▶ _ABOUT THIS TASK_: Copy every line of the entries that includes the word "will".

Records contained in a dataset
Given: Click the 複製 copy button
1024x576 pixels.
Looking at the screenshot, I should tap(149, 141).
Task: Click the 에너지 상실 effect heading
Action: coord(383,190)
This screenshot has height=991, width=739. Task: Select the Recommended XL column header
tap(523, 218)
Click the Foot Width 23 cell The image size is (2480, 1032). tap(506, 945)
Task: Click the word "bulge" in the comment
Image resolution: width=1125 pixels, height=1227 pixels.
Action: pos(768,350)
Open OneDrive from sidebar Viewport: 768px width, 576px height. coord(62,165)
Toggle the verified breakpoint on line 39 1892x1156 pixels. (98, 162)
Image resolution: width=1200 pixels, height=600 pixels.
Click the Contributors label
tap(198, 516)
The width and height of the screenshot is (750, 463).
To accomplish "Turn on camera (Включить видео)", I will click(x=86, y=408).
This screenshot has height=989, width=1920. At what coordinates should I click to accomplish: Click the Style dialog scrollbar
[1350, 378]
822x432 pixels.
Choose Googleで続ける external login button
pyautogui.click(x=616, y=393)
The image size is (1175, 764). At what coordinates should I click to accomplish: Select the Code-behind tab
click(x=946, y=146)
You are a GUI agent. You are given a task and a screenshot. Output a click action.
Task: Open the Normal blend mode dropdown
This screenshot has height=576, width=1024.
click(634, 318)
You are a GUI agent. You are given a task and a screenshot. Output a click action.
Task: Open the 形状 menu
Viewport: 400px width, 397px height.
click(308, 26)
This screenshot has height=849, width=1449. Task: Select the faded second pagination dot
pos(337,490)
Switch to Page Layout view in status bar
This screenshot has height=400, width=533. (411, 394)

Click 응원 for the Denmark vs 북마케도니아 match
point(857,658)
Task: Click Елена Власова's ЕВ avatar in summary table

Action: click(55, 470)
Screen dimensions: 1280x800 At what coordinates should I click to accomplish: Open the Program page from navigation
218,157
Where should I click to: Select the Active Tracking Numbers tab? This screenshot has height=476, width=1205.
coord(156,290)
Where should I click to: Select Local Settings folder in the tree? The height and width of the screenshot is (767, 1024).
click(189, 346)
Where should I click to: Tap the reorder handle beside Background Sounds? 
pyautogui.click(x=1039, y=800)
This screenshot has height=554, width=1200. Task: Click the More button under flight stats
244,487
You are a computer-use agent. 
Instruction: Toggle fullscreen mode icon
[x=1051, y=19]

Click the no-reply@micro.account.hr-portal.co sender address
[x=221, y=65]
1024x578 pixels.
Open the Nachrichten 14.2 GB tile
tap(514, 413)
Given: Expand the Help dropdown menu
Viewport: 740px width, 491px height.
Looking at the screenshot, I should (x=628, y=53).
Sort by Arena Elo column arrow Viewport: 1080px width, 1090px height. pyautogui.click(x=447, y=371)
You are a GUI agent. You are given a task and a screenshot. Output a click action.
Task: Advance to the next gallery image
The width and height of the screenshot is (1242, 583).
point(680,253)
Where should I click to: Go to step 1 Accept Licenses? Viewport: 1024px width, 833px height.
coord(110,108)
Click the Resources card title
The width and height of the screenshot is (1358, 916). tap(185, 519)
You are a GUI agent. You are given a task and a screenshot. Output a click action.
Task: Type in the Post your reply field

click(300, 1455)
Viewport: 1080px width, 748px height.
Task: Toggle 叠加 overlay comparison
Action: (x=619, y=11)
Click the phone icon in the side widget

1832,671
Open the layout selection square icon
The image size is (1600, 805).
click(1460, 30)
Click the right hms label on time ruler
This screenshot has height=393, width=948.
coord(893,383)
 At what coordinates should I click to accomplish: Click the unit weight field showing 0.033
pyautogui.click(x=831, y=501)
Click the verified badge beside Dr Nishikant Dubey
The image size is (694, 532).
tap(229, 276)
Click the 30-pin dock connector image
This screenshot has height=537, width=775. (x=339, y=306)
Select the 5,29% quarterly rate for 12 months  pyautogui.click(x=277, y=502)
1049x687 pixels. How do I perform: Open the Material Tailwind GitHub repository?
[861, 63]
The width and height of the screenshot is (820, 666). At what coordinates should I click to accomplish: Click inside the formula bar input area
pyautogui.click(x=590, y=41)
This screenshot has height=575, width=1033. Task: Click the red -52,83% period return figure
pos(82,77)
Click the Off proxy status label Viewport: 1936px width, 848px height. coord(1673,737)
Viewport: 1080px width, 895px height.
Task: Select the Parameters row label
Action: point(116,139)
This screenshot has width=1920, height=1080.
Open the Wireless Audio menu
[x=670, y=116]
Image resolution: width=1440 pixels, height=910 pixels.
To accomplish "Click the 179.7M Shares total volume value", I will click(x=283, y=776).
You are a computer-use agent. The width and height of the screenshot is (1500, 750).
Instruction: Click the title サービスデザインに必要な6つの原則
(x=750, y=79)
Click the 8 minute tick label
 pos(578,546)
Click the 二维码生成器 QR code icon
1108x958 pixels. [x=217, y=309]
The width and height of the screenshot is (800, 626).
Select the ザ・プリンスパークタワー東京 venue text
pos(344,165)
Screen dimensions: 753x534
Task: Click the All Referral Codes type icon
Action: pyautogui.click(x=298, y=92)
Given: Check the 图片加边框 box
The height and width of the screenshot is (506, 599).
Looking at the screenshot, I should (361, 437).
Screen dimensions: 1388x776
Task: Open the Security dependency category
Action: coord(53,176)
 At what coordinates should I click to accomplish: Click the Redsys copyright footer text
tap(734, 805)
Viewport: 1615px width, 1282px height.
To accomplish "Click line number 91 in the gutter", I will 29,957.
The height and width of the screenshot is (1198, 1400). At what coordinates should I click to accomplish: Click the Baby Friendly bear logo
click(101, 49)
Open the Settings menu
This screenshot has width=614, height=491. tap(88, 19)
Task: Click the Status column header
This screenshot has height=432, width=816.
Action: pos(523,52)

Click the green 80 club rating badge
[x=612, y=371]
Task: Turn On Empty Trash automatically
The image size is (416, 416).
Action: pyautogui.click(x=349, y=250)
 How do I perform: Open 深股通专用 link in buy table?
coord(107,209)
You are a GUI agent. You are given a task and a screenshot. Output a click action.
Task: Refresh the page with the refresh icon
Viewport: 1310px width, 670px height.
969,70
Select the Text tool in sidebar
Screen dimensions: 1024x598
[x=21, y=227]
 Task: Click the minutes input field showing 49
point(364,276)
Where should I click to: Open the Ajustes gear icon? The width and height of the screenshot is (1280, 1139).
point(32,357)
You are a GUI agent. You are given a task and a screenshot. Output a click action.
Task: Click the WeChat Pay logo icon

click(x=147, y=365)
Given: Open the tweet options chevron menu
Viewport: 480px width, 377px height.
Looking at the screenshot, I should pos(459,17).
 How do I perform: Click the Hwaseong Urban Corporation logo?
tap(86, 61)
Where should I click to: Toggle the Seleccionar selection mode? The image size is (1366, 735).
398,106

▶ _EXERCISE RESULT_:
To accomplish "Turn on camera (Включить видео)", I will click(x=86, y=408).
To accomplish "Click the 179.7M Shares total volume value", I will click(x=283, y=776).
To accomplish "Click line number 91 in the gutter", I will 29,957.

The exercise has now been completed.